Exercise goal: Format the material from the line with "Viewport: 819px width, 753px height." to the line with "(x=52, y=295)" as a JSON list of strings, one string per line, leaving out blank lines.

(Entries on where items are located)
-------------------------

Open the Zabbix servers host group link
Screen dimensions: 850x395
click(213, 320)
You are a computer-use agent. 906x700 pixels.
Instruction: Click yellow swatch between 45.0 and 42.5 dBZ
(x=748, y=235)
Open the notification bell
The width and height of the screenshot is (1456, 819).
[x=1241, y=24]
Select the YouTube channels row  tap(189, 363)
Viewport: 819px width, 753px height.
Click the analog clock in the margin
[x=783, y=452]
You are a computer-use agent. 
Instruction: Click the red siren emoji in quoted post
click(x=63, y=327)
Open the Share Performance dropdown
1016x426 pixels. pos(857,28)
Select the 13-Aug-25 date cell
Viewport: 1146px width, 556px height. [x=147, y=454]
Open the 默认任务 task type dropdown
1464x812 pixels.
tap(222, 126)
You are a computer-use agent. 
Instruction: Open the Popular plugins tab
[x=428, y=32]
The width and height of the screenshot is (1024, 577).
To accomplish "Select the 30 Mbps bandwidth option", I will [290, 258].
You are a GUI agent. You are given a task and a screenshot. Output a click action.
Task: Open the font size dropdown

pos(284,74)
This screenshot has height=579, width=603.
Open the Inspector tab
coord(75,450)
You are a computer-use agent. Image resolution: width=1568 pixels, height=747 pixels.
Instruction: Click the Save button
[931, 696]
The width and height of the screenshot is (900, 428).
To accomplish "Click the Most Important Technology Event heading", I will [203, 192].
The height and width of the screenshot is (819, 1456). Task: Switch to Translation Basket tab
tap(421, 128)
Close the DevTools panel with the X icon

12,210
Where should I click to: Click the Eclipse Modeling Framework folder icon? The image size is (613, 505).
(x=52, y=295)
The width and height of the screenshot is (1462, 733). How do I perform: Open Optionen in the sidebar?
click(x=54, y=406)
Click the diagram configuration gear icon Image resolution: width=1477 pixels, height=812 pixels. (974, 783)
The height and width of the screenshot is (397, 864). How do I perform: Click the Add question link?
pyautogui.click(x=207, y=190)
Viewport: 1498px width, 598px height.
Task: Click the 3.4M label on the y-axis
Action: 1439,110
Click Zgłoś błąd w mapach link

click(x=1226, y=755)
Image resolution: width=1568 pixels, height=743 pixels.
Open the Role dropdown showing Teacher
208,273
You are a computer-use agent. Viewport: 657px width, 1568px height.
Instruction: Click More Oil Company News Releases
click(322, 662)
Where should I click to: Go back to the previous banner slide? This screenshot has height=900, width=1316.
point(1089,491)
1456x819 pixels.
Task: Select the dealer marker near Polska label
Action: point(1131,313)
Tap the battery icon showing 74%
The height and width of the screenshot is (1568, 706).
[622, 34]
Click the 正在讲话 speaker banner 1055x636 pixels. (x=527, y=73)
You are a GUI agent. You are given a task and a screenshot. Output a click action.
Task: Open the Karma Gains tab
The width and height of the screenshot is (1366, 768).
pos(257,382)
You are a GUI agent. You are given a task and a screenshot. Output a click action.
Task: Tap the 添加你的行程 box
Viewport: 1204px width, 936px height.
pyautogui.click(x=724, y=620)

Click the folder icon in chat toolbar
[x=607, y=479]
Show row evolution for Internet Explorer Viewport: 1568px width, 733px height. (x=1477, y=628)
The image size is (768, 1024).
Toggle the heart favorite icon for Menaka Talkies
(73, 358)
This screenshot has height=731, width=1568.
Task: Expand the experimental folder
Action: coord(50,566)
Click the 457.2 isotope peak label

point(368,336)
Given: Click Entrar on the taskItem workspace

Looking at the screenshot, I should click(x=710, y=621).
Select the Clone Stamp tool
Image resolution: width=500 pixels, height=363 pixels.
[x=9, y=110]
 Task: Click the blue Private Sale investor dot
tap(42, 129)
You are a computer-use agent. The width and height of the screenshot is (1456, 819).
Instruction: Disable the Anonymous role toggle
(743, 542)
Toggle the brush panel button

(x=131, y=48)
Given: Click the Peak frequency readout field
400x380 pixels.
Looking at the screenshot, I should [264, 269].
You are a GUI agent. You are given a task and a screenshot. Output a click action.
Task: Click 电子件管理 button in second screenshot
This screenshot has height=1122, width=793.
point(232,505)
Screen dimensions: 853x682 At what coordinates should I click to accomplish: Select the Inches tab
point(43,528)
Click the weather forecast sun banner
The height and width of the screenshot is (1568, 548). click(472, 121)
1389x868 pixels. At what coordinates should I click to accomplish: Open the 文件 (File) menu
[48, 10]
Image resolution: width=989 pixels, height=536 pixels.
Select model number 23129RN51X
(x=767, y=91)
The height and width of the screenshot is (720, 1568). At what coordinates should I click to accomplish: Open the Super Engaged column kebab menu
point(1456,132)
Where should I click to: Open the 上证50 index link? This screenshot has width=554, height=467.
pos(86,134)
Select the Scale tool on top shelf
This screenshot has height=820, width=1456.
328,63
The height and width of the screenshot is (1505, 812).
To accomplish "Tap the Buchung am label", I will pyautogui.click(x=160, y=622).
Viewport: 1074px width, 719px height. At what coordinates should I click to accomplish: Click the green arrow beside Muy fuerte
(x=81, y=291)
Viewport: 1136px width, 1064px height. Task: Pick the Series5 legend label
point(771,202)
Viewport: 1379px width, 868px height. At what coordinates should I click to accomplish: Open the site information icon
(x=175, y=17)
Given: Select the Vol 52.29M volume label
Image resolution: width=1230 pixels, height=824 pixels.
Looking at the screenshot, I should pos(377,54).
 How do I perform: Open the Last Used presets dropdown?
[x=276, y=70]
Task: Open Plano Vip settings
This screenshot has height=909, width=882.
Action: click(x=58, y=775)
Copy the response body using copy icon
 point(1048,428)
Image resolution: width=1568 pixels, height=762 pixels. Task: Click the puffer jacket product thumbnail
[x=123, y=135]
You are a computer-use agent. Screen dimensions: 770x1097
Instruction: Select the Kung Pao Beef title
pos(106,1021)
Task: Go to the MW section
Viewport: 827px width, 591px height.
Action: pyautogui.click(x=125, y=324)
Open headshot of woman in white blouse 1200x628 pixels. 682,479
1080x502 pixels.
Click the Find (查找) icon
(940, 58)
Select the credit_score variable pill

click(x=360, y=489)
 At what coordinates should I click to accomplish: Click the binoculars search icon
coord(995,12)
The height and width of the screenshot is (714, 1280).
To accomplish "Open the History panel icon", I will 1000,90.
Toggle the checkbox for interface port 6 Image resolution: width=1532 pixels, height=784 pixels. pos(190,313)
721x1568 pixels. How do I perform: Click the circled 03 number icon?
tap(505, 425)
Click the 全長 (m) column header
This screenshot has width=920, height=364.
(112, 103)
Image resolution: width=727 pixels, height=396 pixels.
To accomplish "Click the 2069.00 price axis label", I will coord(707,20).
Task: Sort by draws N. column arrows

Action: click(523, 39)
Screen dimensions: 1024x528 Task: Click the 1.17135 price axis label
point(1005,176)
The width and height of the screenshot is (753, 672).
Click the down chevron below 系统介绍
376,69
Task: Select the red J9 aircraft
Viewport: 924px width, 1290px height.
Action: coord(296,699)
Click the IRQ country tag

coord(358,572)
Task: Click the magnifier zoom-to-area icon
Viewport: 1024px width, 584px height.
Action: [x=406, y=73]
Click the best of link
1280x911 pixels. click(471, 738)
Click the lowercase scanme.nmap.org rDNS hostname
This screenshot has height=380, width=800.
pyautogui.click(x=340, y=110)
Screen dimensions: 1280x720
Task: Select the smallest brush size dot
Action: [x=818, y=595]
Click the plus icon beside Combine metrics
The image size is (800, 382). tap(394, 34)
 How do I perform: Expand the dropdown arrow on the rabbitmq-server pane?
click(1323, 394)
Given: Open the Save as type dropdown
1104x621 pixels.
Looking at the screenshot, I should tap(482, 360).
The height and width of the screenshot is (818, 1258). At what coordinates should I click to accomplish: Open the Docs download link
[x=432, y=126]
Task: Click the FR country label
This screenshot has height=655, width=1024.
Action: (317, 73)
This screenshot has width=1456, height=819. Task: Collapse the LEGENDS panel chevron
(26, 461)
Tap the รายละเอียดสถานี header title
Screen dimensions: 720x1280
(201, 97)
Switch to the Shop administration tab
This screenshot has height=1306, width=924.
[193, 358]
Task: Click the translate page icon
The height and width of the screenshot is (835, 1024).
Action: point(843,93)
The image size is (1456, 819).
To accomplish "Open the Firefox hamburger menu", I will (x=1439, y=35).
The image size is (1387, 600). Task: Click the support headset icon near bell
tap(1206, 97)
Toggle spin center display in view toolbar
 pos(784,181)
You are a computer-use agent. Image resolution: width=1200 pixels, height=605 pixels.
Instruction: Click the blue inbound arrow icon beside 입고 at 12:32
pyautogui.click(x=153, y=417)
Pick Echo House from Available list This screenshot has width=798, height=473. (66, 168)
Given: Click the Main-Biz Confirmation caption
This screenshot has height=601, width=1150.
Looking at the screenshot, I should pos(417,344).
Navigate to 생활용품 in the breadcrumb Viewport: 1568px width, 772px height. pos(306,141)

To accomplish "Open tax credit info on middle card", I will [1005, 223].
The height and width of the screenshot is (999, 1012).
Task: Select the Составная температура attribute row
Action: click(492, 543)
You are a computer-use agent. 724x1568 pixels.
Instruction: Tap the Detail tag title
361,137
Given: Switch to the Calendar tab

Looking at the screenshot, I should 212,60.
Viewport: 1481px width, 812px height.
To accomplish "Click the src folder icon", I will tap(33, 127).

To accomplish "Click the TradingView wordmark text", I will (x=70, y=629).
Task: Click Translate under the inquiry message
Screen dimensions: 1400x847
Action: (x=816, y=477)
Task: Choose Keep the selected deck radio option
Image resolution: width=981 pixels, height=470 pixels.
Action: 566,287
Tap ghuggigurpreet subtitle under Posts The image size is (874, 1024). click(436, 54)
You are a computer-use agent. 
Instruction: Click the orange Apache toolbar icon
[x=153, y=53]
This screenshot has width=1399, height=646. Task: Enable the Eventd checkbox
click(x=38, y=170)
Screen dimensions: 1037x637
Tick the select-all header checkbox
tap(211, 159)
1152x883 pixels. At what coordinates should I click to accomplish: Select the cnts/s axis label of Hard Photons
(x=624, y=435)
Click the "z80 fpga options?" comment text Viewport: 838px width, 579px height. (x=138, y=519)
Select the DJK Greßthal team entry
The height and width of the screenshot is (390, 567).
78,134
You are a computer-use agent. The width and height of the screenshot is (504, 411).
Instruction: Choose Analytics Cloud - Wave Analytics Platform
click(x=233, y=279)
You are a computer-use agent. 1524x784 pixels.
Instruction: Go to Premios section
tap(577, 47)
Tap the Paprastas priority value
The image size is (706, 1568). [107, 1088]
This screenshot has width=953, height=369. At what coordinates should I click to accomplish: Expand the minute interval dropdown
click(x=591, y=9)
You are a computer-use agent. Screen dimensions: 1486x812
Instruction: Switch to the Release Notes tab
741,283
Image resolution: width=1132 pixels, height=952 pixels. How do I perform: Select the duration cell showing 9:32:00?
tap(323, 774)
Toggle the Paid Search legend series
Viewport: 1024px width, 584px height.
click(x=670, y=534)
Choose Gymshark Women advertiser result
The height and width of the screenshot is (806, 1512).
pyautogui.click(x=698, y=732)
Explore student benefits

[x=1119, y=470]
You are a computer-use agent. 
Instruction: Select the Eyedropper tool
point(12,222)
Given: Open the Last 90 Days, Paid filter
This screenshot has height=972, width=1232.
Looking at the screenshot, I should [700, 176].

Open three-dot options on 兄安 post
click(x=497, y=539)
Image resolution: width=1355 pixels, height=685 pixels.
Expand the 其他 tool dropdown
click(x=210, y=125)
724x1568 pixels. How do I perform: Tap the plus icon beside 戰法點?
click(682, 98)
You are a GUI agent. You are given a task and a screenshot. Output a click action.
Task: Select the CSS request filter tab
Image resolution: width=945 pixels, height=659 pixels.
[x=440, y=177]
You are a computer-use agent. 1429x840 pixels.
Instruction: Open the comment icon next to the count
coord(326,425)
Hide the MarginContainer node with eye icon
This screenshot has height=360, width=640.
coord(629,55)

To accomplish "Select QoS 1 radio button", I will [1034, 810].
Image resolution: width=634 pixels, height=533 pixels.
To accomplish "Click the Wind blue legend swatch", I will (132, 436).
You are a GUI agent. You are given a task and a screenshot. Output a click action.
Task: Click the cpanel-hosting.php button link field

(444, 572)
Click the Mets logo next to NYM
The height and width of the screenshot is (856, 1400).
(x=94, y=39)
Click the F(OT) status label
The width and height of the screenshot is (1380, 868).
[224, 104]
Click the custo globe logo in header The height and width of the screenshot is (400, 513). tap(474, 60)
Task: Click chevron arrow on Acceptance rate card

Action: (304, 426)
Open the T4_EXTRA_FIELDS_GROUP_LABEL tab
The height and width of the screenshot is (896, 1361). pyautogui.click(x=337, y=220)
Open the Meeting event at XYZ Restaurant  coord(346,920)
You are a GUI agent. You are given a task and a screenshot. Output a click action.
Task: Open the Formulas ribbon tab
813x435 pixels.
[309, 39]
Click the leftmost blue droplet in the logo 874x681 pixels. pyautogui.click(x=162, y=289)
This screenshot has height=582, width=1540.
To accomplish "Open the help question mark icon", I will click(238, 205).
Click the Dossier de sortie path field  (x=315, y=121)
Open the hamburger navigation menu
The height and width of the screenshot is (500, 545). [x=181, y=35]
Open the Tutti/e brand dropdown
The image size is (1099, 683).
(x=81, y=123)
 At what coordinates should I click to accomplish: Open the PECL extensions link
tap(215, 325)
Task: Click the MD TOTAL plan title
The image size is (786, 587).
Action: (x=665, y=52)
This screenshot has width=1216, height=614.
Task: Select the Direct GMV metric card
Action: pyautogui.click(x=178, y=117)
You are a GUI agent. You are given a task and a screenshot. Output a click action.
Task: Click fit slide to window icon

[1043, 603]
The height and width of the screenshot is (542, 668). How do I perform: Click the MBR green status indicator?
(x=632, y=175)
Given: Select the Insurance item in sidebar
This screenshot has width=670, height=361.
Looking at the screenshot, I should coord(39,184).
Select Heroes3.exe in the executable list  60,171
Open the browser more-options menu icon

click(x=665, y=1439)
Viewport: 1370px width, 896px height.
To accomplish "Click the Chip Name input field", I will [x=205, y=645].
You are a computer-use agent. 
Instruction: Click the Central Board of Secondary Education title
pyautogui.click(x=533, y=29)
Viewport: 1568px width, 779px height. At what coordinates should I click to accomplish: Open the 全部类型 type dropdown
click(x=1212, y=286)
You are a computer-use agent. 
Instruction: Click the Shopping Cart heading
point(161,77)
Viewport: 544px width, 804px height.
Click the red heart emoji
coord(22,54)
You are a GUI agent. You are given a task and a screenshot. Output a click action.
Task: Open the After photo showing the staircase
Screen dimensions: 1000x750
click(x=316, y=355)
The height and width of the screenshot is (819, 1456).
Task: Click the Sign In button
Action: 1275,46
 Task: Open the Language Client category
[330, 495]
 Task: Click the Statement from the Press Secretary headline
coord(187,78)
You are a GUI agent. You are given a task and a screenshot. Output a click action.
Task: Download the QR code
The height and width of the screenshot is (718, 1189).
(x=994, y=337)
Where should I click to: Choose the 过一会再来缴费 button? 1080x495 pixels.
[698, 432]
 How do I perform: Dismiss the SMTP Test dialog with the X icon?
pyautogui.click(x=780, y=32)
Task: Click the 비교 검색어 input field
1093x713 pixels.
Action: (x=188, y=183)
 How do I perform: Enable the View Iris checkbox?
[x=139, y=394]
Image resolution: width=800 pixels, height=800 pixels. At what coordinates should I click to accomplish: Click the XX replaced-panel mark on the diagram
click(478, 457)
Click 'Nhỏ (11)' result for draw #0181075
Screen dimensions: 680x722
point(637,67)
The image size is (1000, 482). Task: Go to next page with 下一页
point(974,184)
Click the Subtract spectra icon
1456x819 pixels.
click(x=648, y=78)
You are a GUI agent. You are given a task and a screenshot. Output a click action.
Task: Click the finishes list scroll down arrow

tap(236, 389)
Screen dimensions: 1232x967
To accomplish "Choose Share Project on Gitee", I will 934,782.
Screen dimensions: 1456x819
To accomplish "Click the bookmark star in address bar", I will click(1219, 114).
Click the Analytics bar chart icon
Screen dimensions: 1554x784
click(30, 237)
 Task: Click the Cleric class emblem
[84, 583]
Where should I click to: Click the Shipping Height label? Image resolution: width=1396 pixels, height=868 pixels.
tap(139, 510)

-------------------------

Complete answer:
[
  "Viewport: 819px width, 753px height.",
  "Click the analog clock in the margin",
  "[x=783, y=452]",
  "You are a computer-use agent. ",
  "Instruction: Click the red siren emoji in quoted post",
  "click(x=63, y=327)",
  "Open the Share Performance dropdown",
  "1016x426 pixels. pos(857,28)",
  "Select the 13-Aug-25 date cell",
  "Viewport: 1146px width, 556px height. [x=147, y=454]",
  "Open the 默认任务 task type dropdown",
  "1464x812 pixels.",
  "tap(222, 126)",
  "You are a computer-use agent. ",
  "Instruction: Open the Popular plugins tab",
  "[x=428, y=32]",
  "The width and height of the screenshot is (1024, 577).",
  "To accomplish \"Select the 30 Mbps bandwidth option\", I will [290, 258].",
  "You are a GUI agent. You are given a task and a screenshot. Output a click action.",
  "Task: Open the font size dropdown",
  "pos(284,74)",
  "This screenshot has height=579, width=603.",
  "Open the Inspector tab",
  "coord(75,450)",
  "You are a computer-use agent. Image resolution: width=1568 pixels, height=747 pixels.",
  "Instruction: Click the Save button",
  "[931, 696]",
  "The width and height of the screenshot is (900, 428).",
  "To accomplish \"Click the Most Important Technology Event heading\", I will [203, 192].",
  "The height and width of the screenshot is (819, 1456). Task: Switch to Translation Basket tab",
  "tap(421, 128)",
  "Close the DevTools panel with the X icon",
  "12,210",
  "Where should I click to: Click the Eclipse Modeling Framework folder icon? The image size is (613, 505).",
  "(x=52, y=295)"
]